Work to complete: Set down the data below exactly; pictures stay out.

>>>>

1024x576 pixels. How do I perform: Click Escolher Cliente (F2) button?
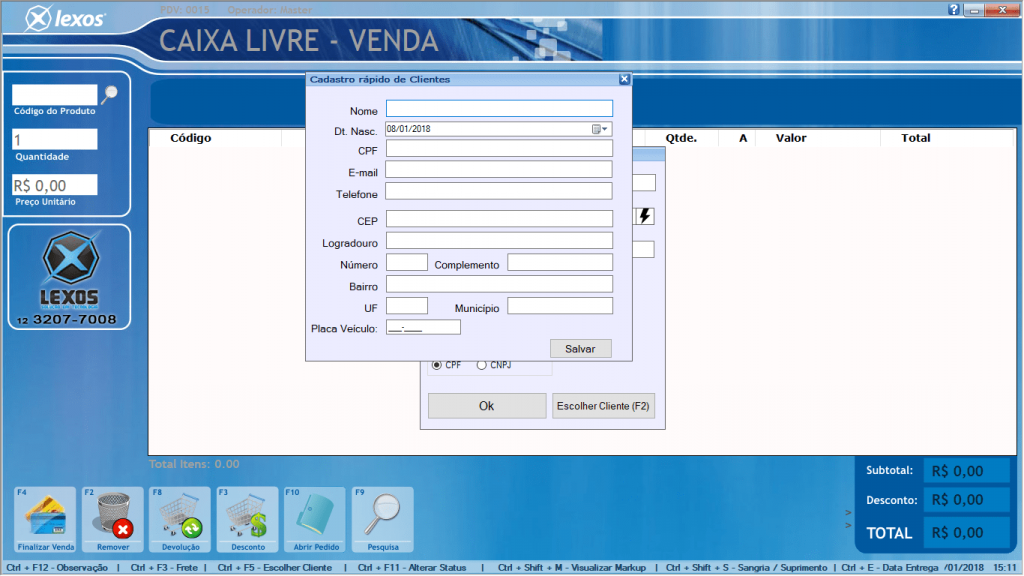pos(603,406)
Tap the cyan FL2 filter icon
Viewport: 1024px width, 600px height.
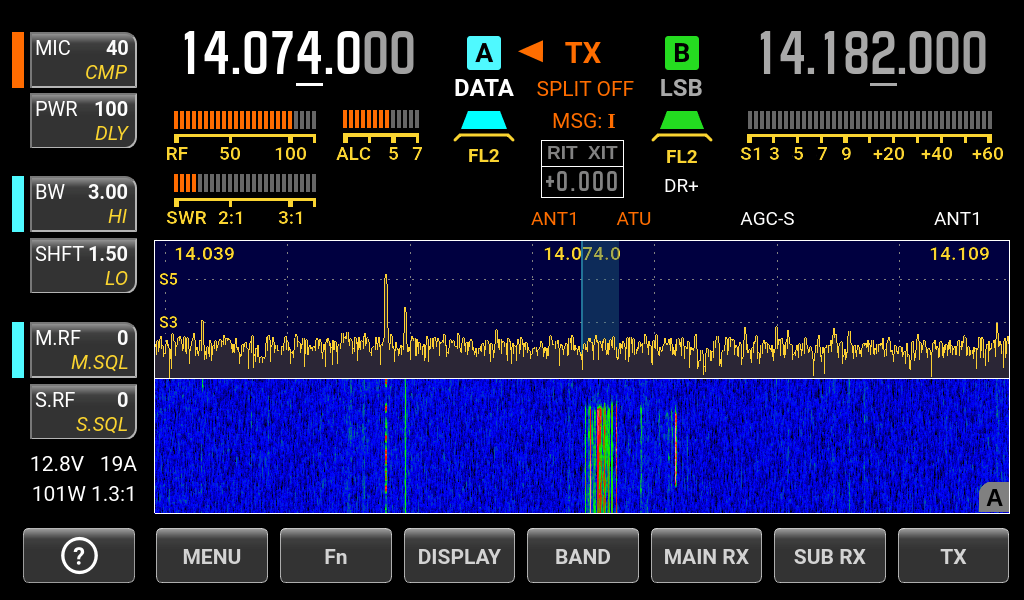[483, 123]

<<<<

Answer area:
1024x576 pixels. How do I perform: Click Escolher Cliente (F2) button?
pos(603,406)
Tap the cyan FL2 filter icon
Viewport: 1024px width, 600px height.
[483, 123]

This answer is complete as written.